◆ About this task
Please write the listing below out again exactly, leaving every picture behind.

-=-=-=-=-

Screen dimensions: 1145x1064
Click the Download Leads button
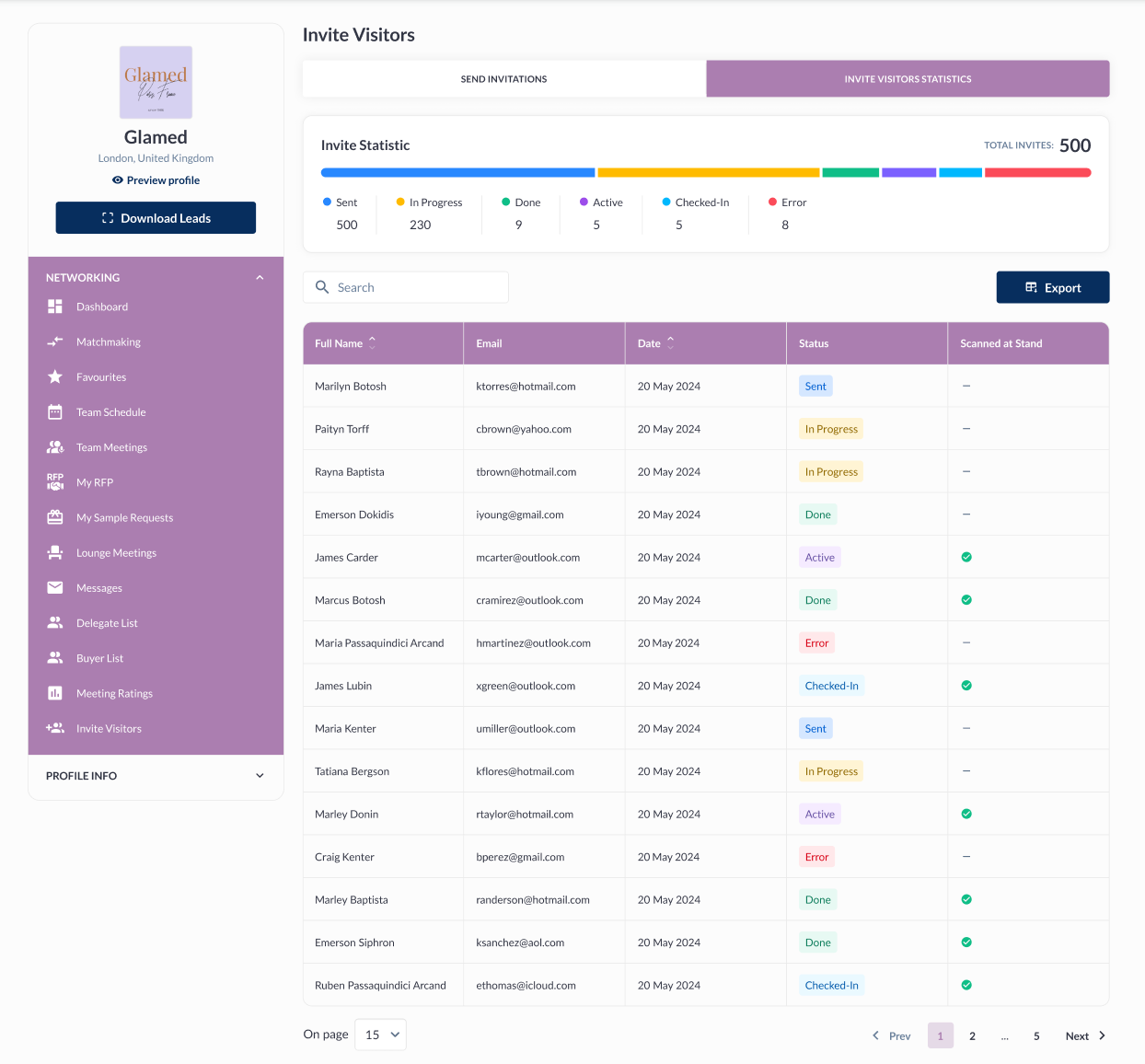click(156, 218)
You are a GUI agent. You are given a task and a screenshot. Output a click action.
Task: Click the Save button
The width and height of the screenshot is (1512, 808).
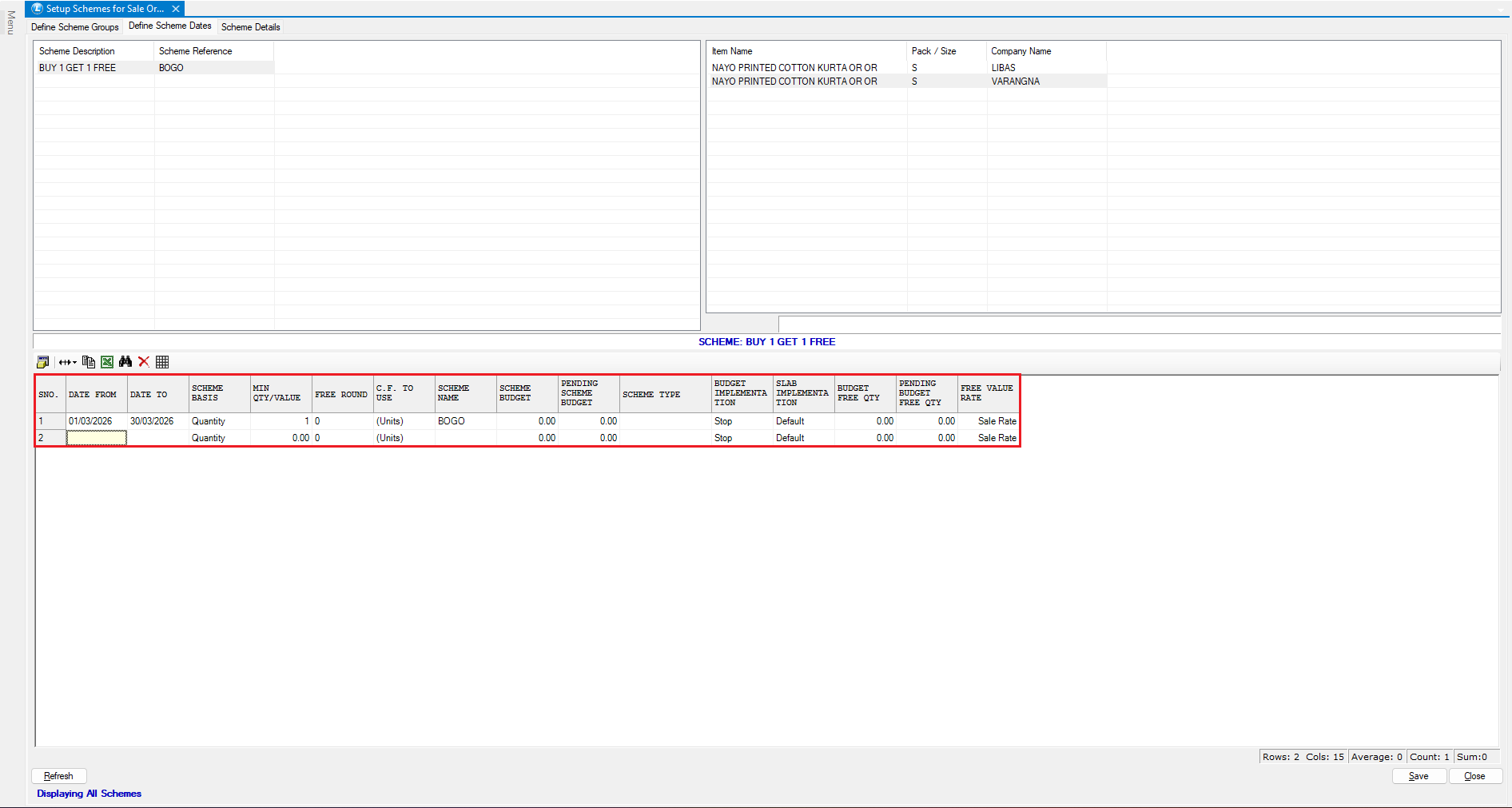coord(1418,776)
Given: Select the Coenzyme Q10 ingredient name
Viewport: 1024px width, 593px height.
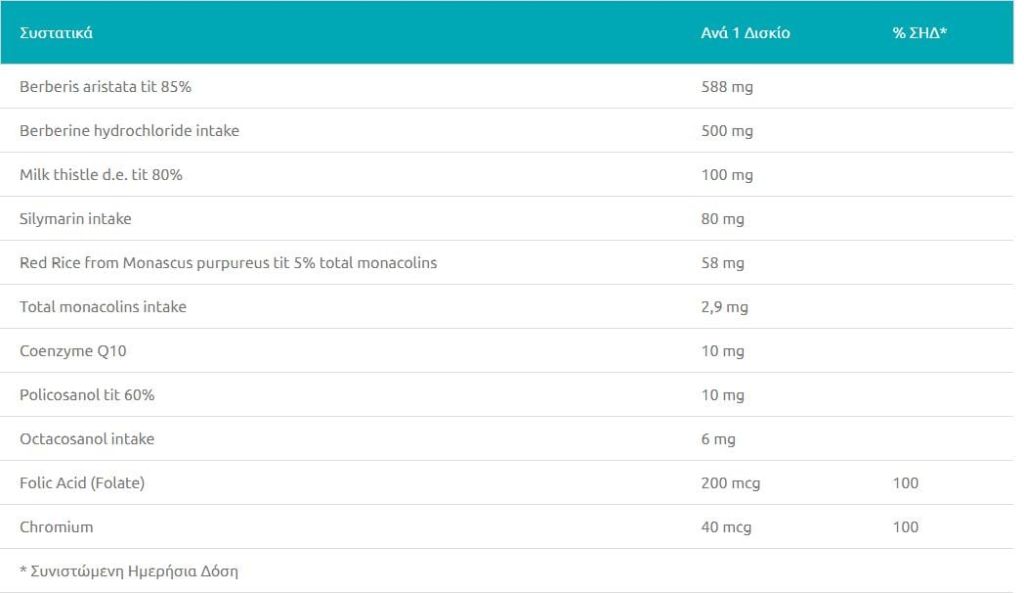Looking at the screenshot, I should pos(73,351).
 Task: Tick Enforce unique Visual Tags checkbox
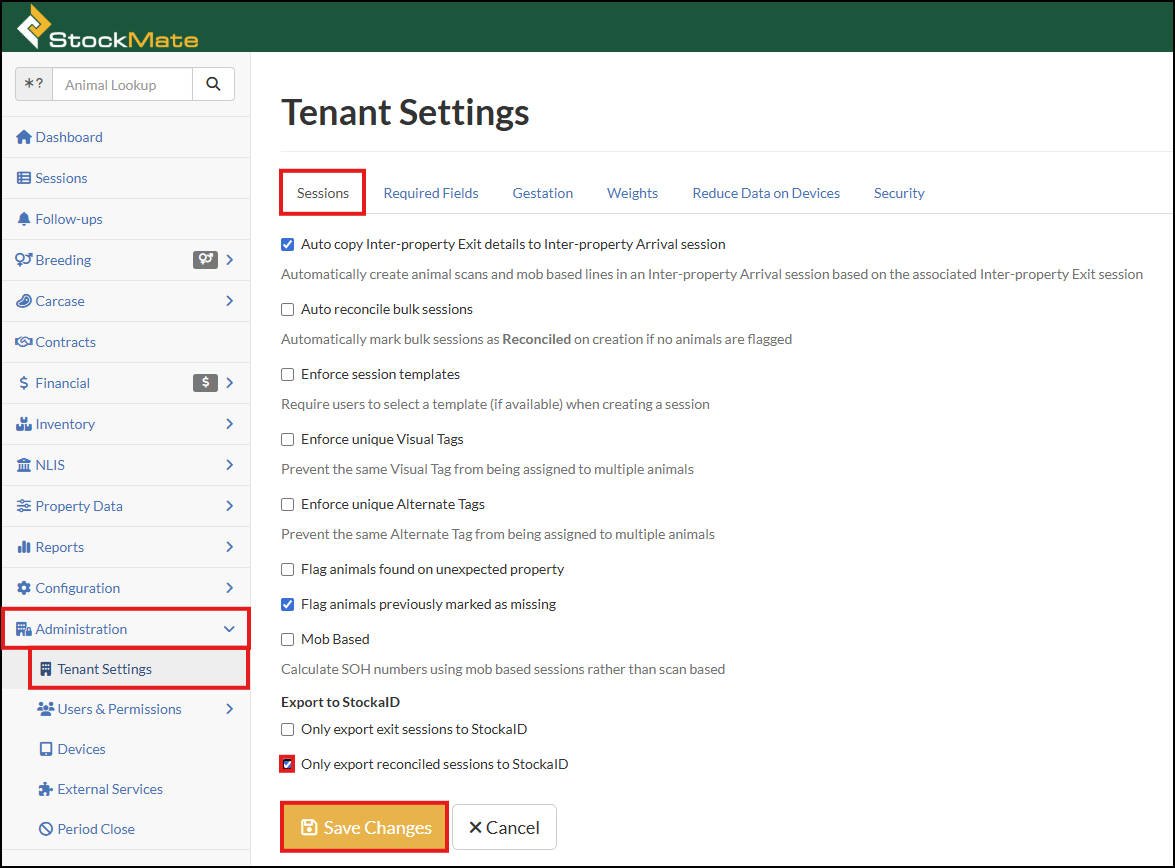click(288, 439)
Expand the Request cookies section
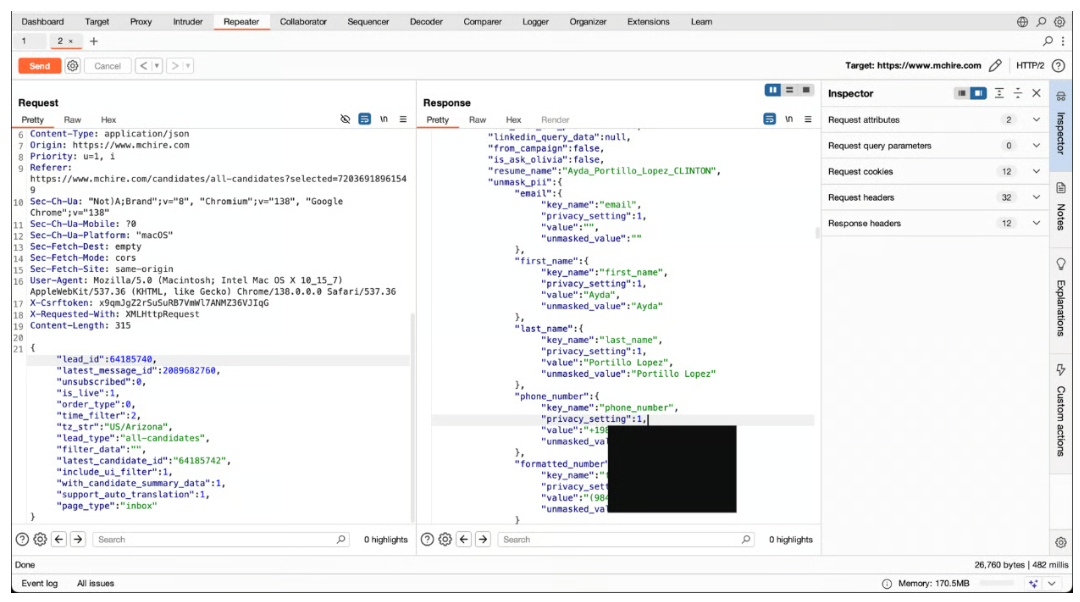 point(1036,171)
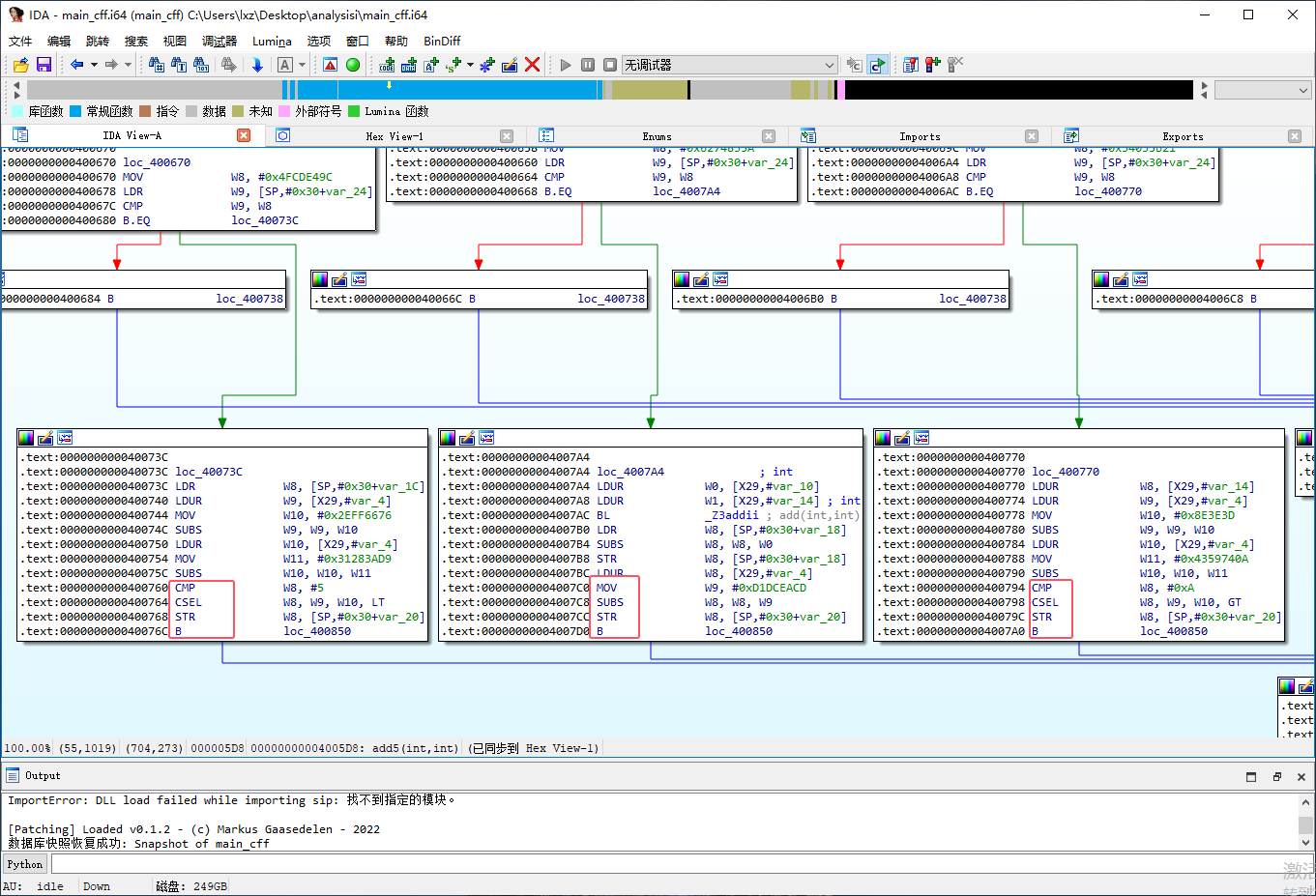The width and height of the screenshot is (1316, 896).
Task: Open the Lumina menu
Action: tap(272, 41)
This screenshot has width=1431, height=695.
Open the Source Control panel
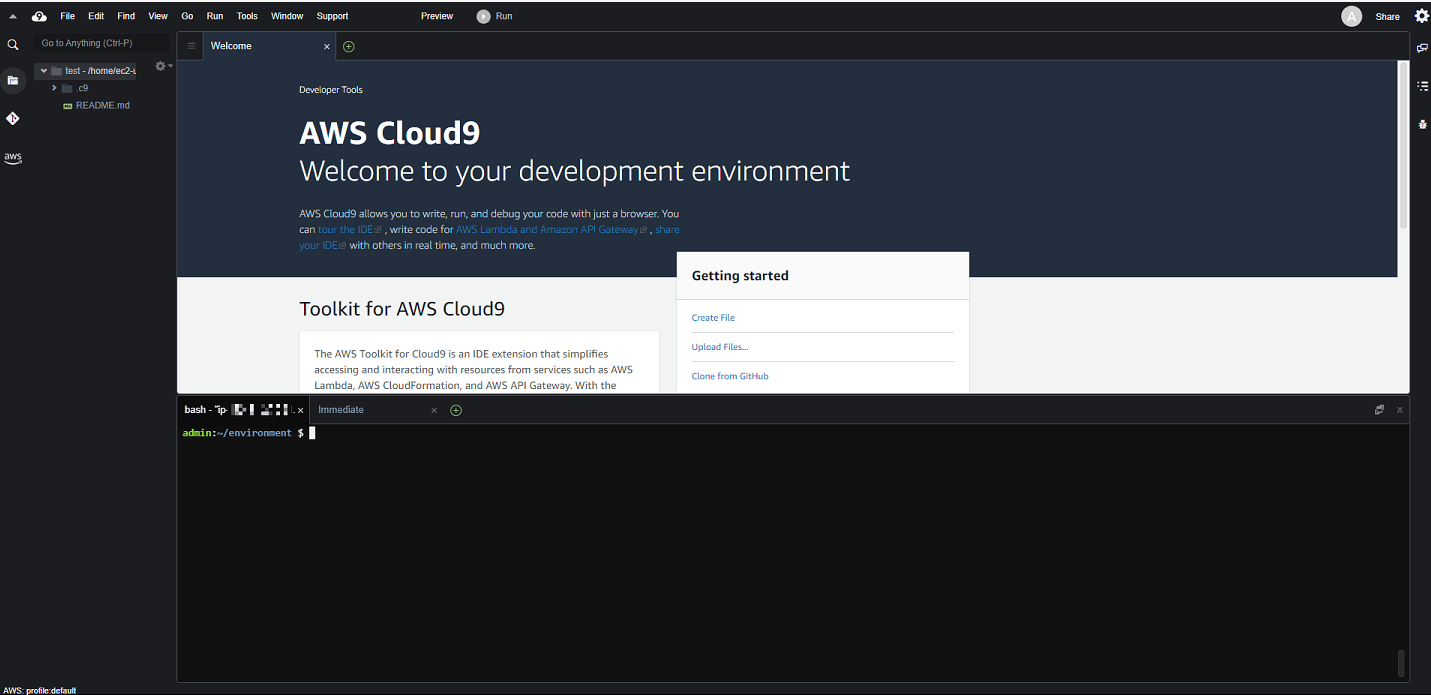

-=-=-=-=-

◆ Exercise output
Screen dimensions: 1145x1064
Click the Download Leads button
click(156, 218)
You are a GUI agent. You are given a task and a screenshot. Output a click action.
Task: Click the Save button
The width and height of the screenshot is (1512, 808).
coord(1418,776)
Given: Select the Coenzyme Q10 ingredient name
Viewport: 1024px width, 593px height.
Looking at the screenshot, I should pos(73,351).
 Task: Tick Enforce unique Visual Tags checkbox
click(288, 439)
Expand the Request cookies section
 point(1036,171)
The width and height of the screenshot is (1316, 896).
Task: Open the Lumina menu
Action: tap(272, 41)
This screenshot has width=1431, height=695.
Open the Source Control panel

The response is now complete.